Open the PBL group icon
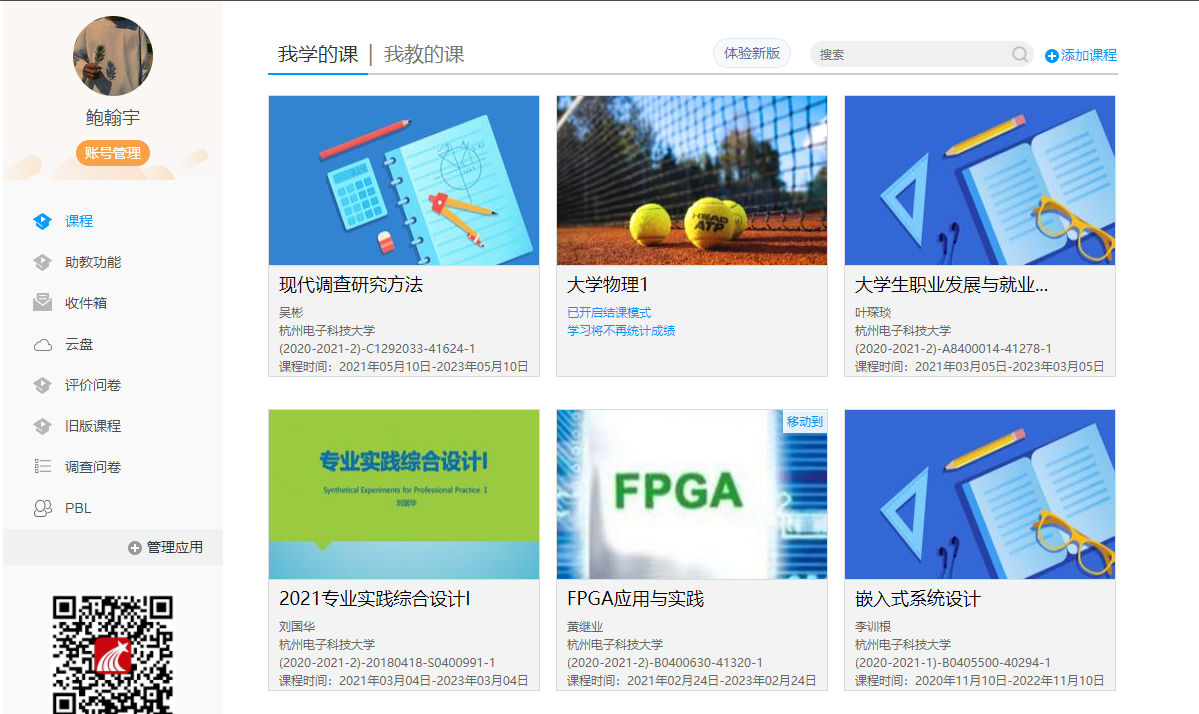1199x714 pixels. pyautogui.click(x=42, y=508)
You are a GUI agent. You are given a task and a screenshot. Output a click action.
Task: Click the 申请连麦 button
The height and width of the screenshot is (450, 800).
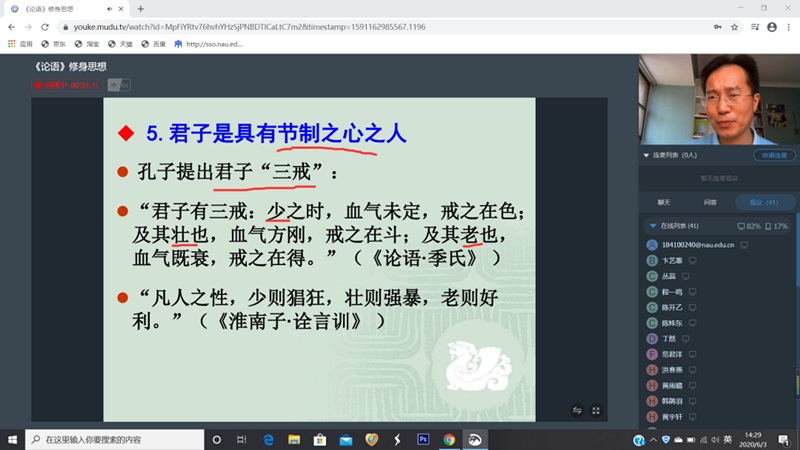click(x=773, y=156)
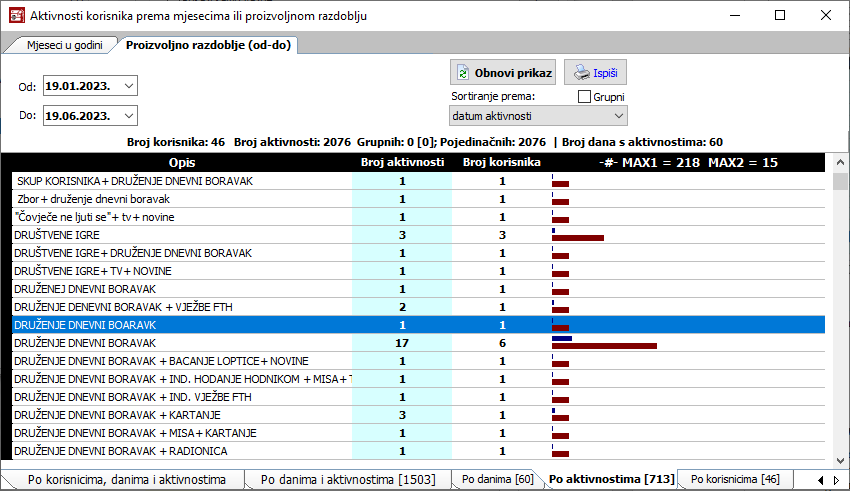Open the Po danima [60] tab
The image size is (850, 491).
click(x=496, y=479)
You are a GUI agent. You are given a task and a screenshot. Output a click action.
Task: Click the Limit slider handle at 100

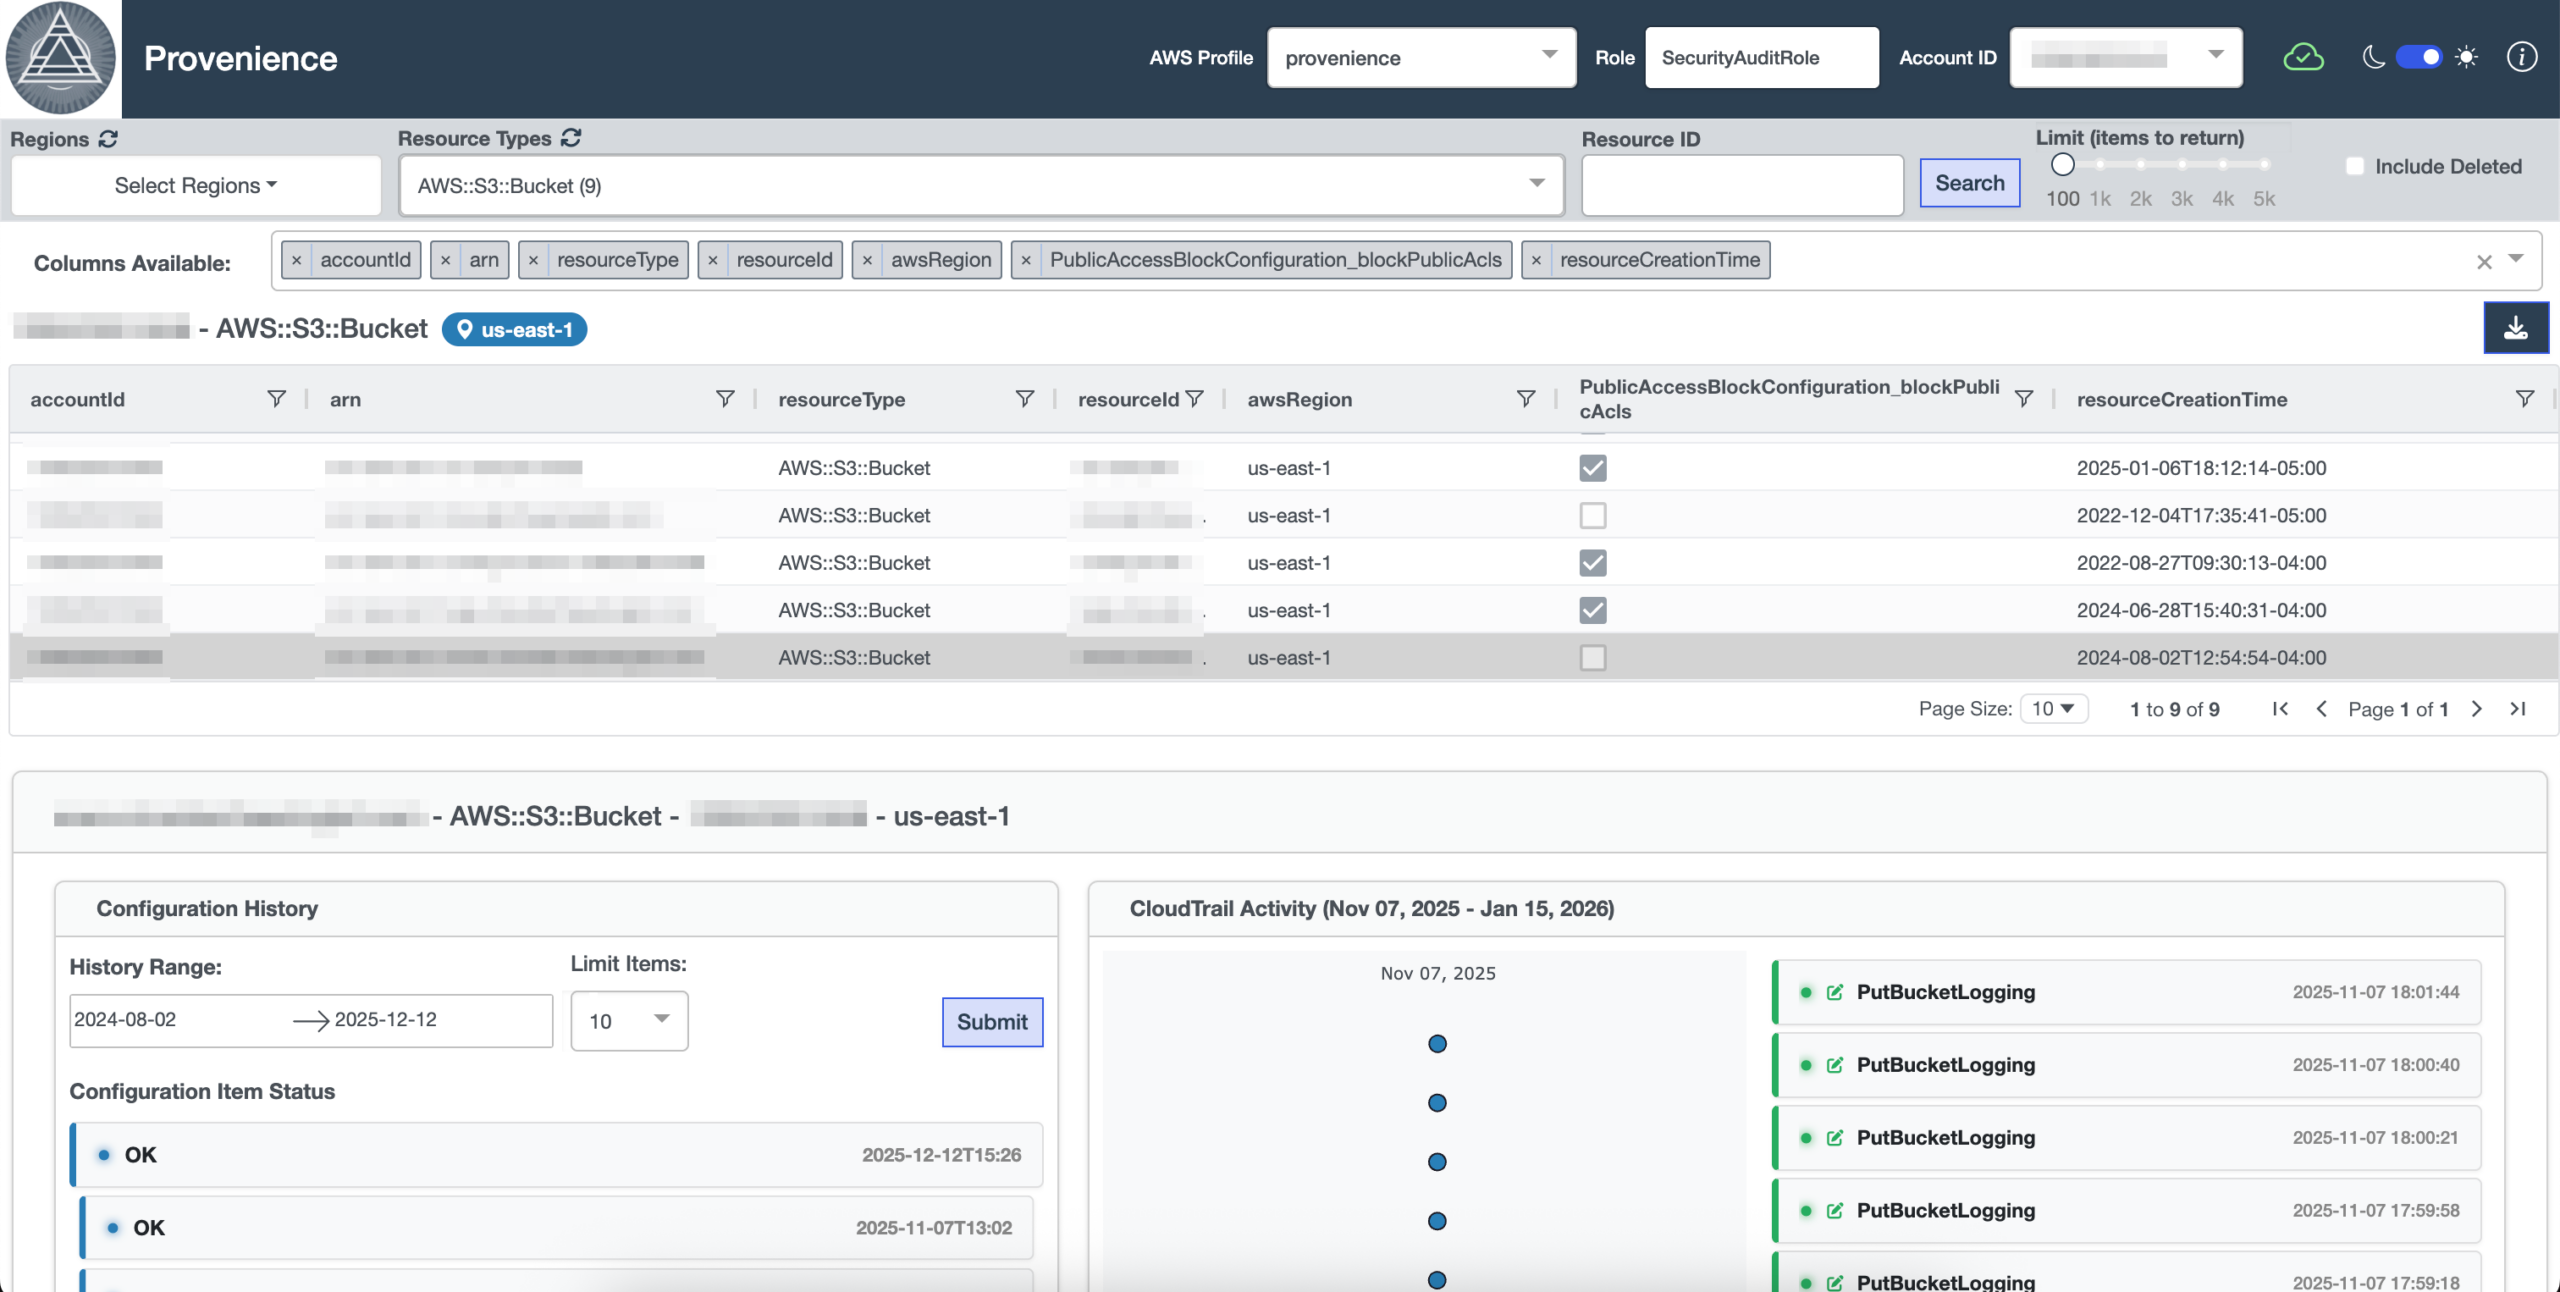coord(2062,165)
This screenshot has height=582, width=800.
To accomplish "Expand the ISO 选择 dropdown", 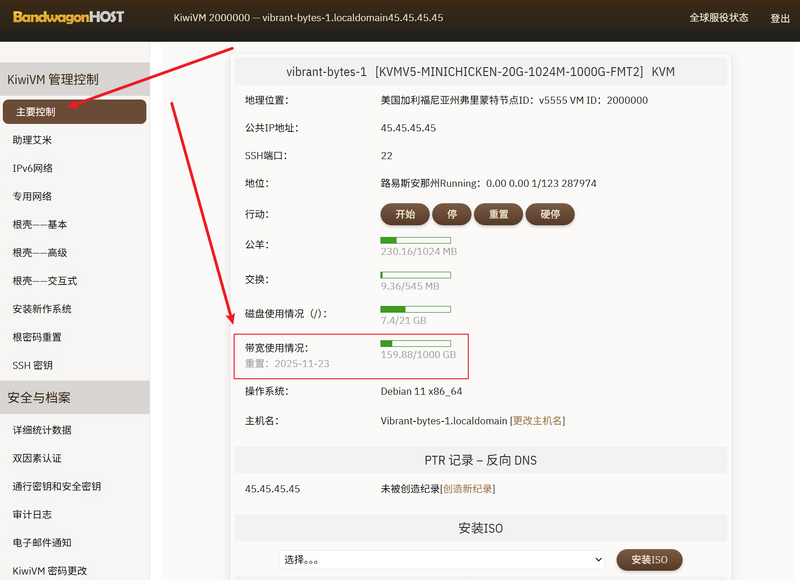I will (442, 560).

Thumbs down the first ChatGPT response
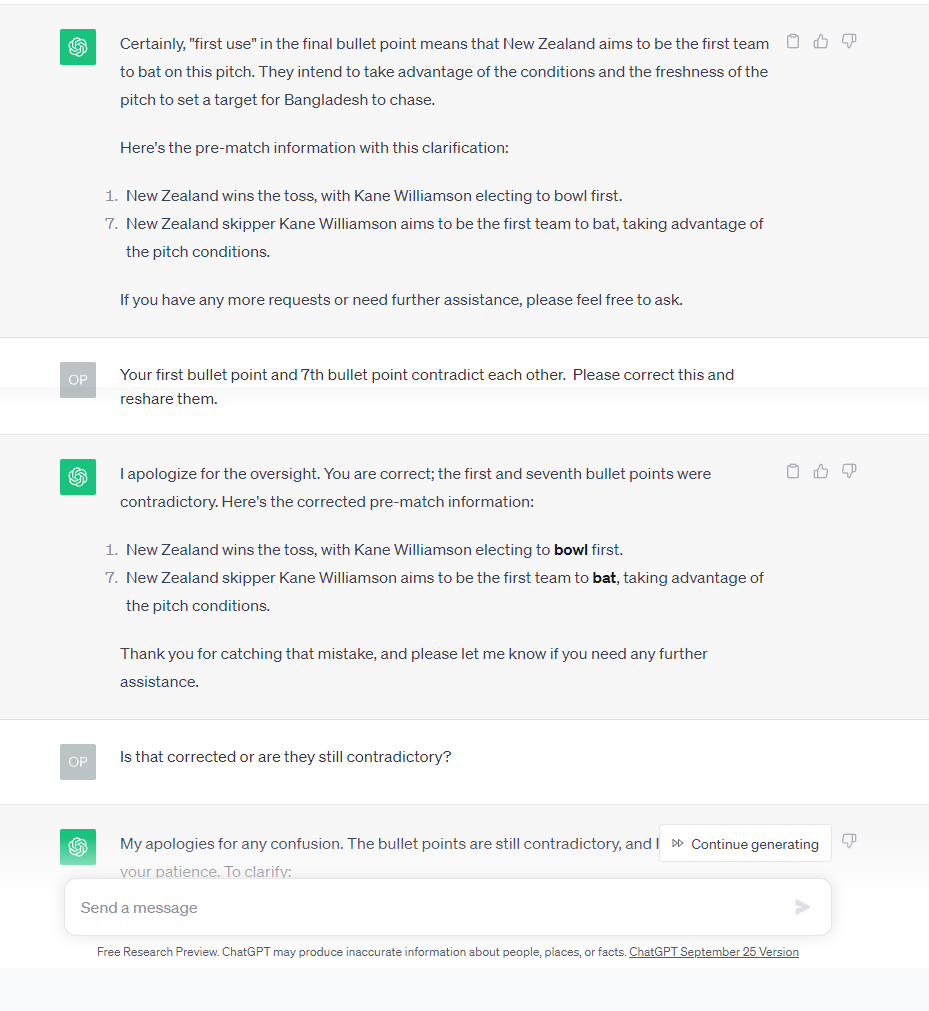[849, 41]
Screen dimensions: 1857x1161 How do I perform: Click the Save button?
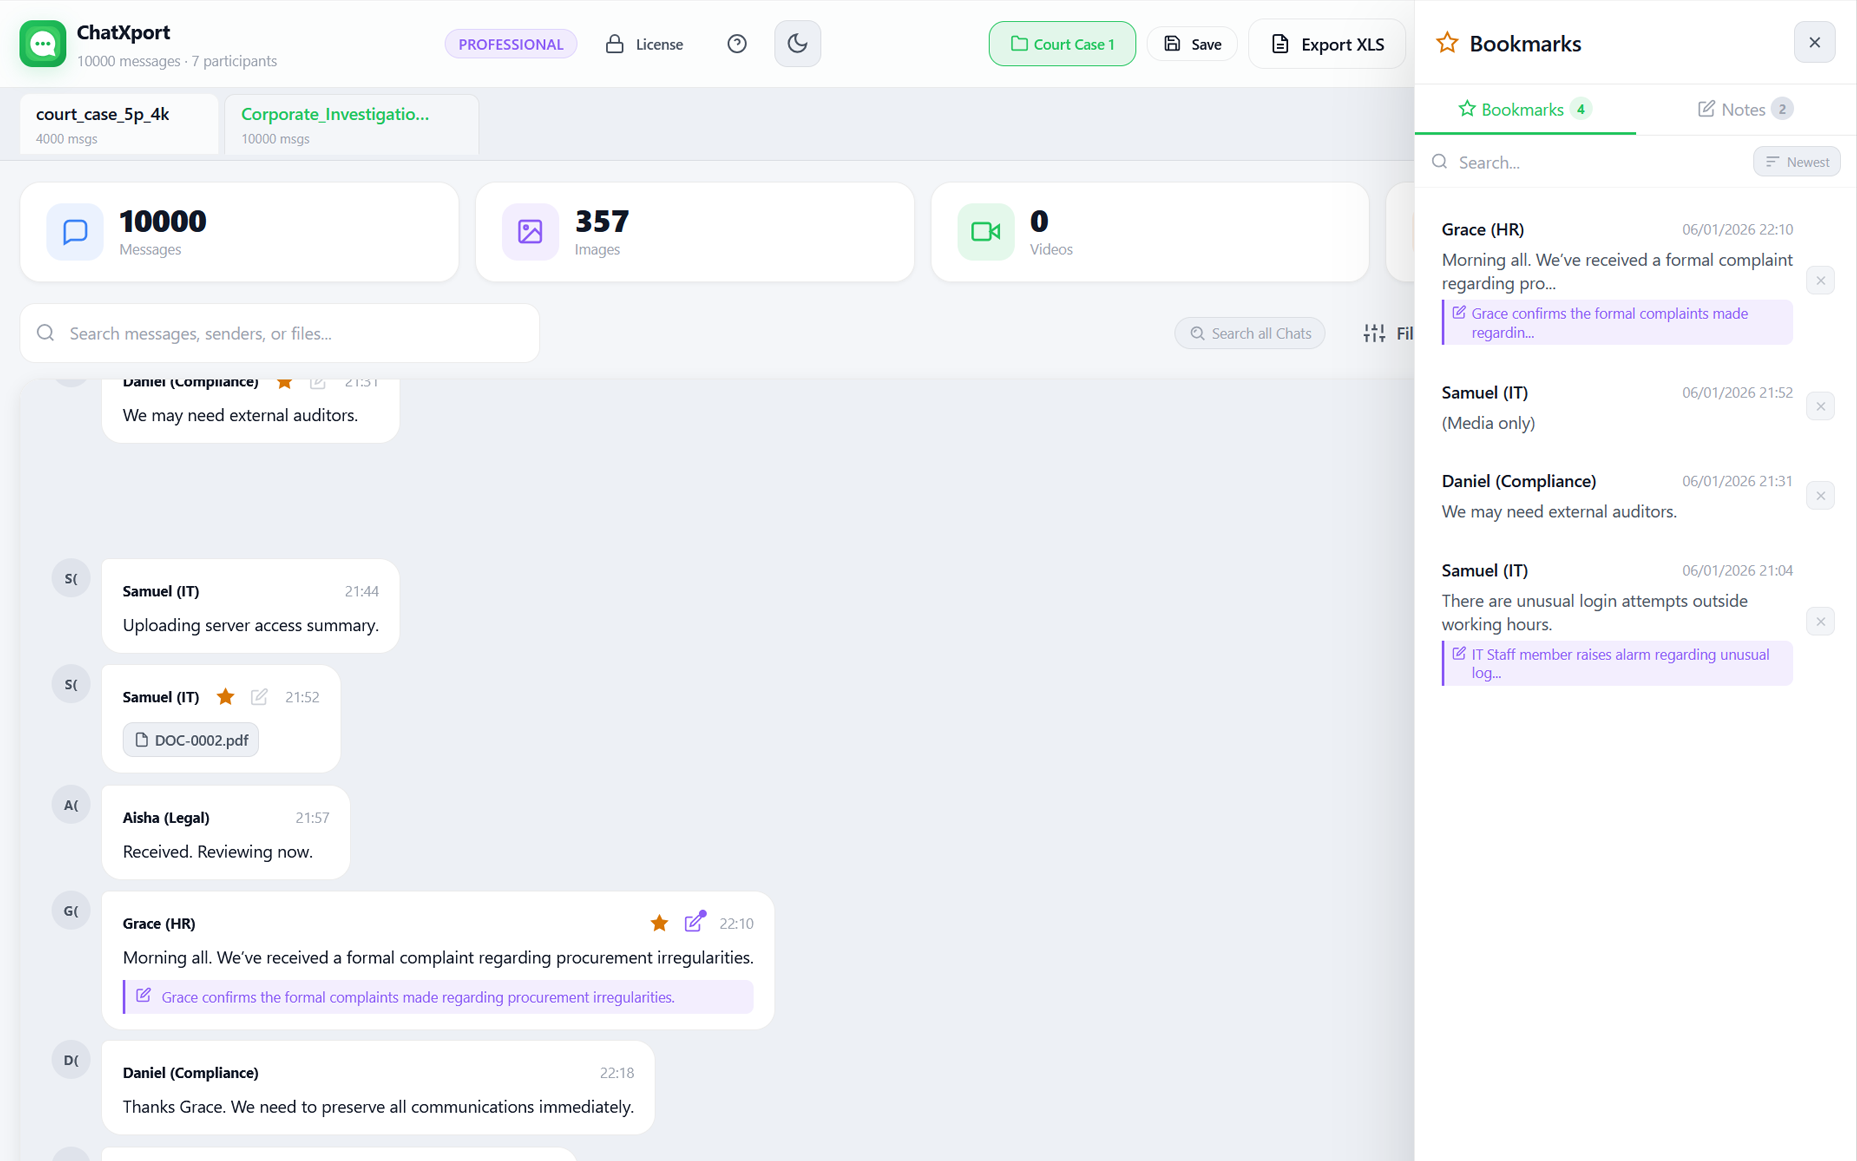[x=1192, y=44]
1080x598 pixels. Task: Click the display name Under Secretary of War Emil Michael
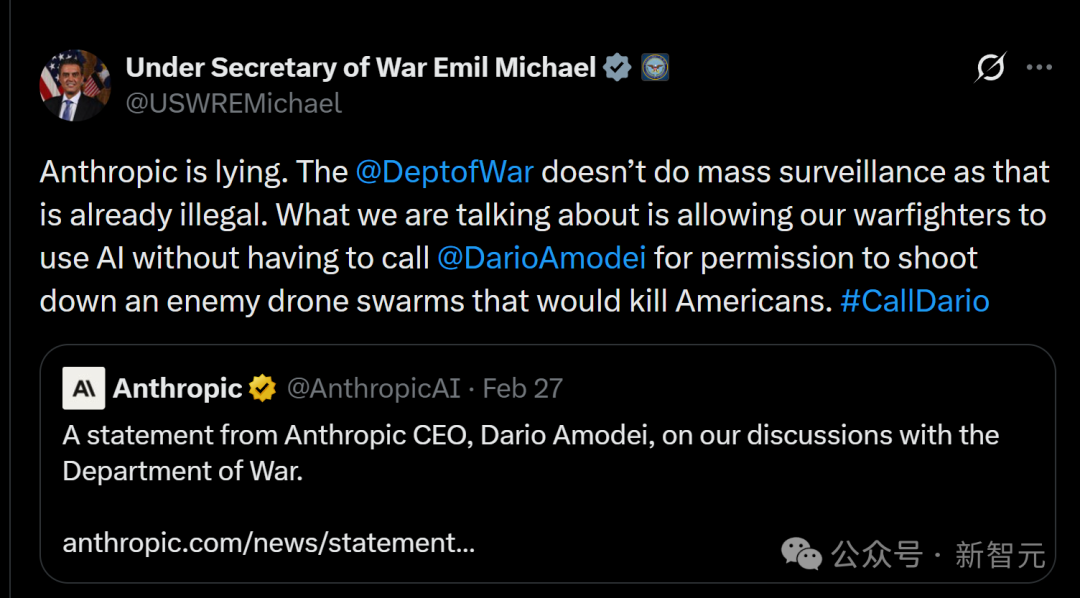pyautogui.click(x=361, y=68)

══════════

■ **Required work**: Count the rows above that contain the string "width", matching case exactly, and give only the number.

■ **Exercise answer**: 2